# Best Way to repair visible drywall seams/taping before painting?



## BPP (Jul 31, 2006)

What would you guys recommend repairing visible taping at certain drywall seams (this is mostly in the stairwell). The taping actually protrudes from the wall and the wall is painted/primed from when I originally purchased. Should I try to sand it down and then apply mud. Or would it be better to just apply mud and try to even it out. I guess another option above that would be to try to pull out the tape if possible and the retape/remud. I am a perfectionist so any visible taping would annoy me.


----------



## redline (Mar 5, 2006)

Is this a bubble, the edge of the tape or just thin compound?


----------



## slickshift (Aug 25, 2005)

I'm not sure if it's protruding like it was never 2nd and 3rd coated with mud, or protruding like it's peeling or popped up

For number one it would be better to put the 2nd and 3rd coats on and sand and prime
For number two it would be better to cut it out or pull it up
Then proceed to patch- or re-tape and mud it


----------



## BPP (Jul 31, 2006)

The drywall seam has a ridge that you can see and feel where they had taped. Its basically slightly raised and you can see horizontal line where the drywall was taped.


----------



## J187 (May 19, 2006)

sounds like it was sanded too much after it was taped. You may be able to just apply more coats, do you have the room to feather out the mud or are you up against an obstacle like another wall or molding or something?


----------



## BPP (Jul 31, 2006)

There is easily enough room to feather some mud. Thats what I was thinking about doing but wanted to see if try to sand it down and then mudding. Thanks!


----------



## J187 (May 19, 2006)

If you are already seeing tape, definitley don't sand any more until you mud.

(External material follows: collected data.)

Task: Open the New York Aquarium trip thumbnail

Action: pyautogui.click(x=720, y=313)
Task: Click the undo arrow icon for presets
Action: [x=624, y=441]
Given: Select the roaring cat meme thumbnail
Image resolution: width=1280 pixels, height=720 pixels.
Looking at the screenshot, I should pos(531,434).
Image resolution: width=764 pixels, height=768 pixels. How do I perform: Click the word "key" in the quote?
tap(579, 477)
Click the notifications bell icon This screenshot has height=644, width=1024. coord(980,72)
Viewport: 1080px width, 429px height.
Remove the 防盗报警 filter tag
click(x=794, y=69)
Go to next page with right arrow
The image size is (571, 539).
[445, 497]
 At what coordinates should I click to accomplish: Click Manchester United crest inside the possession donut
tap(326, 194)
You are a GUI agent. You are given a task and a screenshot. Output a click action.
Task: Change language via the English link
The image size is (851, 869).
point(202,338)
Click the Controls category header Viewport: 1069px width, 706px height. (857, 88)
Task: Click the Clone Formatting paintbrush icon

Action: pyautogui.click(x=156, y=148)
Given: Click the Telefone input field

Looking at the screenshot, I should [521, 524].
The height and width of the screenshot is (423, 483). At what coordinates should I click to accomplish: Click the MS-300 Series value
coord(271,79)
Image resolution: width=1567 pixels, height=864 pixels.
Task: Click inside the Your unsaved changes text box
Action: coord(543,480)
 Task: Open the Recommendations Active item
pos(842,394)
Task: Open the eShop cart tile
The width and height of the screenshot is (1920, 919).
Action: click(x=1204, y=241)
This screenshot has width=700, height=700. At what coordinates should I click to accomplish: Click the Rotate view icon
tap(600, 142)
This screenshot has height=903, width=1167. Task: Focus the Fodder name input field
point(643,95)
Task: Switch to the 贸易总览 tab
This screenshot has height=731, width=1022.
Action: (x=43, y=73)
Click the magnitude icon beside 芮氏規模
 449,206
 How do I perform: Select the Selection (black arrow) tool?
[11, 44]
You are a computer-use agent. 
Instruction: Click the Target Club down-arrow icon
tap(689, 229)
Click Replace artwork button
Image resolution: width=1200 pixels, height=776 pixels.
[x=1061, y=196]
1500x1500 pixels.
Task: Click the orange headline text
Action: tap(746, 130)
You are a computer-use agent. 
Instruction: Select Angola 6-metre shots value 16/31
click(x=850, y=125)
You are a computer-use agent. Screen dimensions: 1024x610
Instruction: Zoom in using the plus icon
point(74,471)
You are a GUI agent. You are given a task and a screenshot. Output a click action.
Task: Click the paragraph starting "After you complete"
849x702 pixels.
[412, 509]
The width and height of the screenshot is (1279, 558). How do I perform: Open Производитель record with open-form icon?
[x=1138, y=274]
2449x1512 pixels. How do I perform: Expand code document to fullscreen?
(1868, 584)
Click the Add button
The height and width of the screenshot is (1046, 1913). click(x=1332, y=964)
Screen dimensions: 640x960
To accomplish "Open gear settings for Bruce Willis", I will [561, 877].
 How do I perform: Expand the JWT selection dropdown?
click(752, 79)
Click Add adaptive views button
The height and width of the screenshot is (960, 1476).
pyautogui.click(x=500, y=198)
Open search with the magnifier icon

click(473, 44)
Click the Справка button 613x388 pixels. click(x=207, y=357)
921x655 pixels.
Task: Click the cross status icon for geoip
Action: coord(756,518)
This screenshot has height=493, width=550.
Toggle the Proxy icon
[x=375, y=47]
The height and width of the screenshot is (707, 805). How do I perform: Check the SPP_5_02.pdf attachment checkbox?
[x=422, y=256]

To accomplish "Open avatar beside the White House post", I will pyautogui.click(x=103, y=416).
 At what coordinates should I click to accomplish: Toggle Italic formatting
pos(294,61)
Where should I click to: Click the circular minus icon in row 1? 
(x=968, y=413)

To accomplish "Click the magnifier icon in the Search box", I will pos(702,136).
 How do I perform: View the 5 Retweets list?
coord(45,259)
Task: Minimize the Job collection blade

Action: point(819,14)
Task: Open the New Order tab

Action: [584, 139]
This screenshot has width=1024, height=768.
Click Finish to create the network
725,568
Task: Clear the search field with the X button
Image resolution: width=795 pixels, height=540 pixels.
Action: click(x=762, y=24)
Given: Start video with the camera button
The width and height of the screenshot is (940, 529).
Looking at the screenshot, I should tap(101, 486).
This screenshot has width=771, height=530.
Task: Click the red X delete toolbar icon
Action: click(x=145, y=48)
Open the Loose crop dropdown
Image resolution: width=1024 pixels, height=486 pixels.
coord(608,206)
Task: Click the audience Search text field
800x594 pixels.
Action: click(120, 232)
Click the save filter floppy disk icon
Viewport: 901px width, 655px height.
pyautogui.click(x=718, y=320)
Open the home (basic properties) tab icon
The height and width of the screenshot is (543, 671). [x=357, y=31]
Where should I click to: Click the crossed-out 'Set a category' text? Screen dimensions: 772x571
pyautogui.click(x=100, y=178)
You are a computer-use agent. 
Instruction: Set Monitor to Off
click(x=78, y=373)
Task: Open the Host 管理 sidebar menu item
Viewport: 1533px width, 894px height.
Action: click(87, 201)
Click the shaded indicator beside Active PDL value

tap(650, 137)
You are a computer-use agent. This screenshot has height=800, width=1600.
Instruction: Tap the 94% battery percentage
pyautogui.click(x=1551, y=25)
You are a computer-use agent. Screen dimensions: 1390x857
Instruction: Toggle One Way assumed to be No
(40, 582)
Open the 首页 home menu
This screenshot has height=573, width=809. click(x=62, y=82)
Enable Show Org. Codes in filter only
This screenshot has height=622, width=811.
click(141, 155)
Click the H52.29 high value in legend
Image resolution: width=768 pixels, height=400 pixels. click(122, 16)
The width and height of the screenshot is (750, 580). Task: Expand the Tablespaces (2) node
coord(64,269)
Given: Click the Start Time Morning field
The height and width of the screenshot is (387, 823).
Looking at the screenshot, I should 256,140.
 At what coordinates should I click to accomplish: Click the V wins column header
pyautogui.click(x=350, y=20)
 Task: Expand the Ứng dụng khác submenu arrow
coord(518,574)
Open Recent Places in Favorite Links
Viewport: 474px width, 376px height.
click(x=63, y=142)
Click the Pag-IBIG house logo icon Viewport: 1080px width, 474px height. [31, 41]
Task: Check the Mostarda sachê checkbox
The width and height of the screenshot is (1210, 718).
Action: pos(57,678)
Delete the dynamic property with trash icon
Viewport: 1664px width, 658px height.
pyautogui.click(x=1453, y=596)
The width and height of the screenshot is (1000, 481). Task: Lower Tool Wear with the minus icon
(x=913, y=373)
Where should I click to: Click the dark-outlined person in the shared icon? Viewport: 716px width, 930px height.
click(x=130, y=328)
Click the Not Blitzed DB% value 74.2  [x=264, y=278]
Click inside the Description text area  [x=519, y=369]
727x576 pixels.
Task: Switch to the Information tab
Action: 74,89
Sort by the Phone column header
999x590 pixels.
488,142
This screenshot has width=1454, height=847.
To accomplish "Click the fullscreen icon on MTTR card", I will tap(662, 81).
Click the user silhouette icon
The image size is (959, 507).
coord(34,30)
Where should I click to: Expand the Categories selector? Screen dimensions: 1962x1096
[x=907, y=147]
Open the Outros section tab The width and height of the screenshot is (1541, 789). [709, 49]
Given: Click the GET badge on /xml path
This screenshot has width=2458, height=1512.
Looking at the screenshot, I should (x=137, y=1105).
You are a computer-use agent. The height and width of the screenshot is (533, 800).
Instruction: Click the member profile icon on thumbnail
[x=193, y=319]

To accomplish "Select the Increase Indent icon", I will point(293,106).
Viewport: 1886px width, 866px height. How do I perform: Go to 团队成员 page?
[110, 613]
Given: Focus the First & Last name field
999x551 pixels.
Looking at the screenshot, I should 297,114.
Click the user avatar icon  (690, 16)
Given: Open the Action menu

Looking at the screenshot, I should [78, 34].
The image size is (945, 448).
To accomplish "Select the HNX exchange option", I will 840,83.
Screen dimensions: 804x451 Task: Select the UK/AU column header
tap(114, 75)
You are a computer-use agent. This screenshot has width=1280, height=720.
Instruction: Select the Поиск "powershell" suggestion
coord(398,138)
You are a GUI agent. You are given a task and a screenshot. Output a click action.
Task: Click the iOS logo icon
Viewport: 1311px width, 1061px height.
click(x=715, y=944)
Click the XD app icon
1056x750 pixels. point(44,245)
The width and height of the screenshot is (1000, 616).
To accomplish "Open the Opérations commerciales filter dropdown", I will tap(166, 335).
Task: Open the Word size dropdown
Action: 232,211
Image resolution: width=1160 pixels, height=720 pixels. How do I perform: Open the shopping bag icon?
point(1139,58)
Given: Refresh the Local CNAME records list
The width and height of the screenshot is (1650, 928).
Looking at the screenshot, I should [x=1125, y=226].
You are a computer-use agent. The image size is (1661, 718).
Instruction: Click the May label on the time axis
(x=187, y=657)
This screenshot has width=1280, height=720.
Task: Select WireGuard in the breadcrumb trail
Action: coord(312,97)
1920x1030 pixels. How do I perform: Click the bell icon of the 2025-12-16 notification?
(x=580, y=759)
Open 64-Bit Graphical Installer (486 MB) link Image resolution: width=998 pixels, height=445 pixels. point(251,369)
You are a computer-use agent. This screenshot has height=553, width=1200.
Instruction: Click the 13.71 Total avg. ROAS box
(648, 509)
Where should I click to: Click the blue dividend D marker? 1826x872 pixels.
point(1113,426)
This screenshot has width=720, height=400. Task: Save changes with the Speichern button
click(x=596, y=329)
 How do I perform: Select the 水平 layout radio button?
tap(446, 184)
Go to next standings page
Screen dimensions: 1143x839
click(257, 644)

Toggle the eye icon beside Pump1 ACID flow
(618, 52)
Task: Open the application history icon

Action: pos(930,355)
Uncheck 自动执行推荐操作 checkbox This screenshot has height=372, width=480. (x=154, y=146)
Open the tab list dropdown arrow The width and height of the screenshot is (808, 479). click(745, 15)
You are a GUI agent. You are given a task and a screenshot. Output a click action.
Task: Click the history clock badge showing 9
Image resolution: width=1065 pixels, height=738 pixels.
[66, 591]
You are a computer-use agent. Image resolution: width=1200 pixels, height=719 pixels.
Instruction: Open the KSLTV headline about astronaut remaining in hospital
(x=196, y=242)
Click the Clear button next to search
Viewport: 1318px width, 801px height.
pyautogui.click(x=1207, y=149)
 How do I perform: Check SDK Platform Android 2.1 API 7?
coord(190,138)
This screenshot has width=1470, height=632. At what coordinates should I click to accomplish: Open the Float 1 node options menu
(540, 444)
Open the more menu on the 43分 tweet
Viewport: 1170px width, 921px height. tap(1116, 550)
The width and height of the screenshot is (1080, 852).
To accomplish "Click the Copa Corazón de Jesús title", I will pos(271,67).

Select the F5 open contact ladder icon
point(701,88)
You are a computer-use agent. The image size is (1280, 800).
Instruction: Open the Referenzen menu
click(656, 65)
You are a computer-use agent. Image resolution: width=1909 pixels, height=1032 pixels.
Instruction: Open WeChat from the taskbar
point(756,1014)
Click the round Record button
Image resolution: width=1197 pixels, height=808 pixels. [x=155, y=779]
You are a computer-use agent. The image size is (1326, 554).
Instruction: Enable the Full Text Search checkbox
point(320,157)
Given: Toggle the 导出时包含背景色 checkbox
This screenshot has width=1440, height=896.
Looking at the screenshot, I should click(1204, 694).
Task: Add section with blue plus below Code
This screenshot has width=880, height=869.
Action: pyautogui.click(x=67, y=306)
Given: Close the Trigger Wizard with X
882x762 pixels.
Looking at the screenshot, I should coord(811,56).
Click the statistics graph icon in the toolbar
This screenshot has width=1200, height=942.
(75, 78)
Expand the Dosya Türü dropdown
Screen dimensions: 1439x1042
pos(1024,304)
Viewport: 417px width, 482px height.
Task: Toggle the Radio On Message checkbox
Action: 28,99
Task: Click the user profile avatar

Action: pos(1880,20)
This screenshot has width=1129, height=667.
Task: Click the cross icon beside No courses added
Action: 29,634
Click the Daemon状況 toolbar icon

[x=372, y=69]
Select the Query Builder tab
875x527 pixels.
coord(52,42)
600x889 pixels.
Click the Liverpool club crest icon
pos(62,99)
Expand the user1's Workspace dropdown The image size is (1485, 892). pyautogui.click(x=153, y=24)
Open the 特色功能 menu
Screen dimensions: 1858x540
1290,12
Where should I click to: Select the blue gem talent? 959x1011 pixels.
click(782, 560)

Unless you have a little bit of paint that you want to take off before you mud, otherwise don't try to sand the compound spots if tape is already showing. I think a couple coats of mud will cover it right up and as long as you can feather it pretty well, you'll never know the differnece.


----------



## slickshift (Aug 25, 2005)

J187 said:


> I think a couple coats of mud will cover it right up and as long as you can feather it pretty well, you'll never know the differnece.


I agree
That's what I'd suggest


----------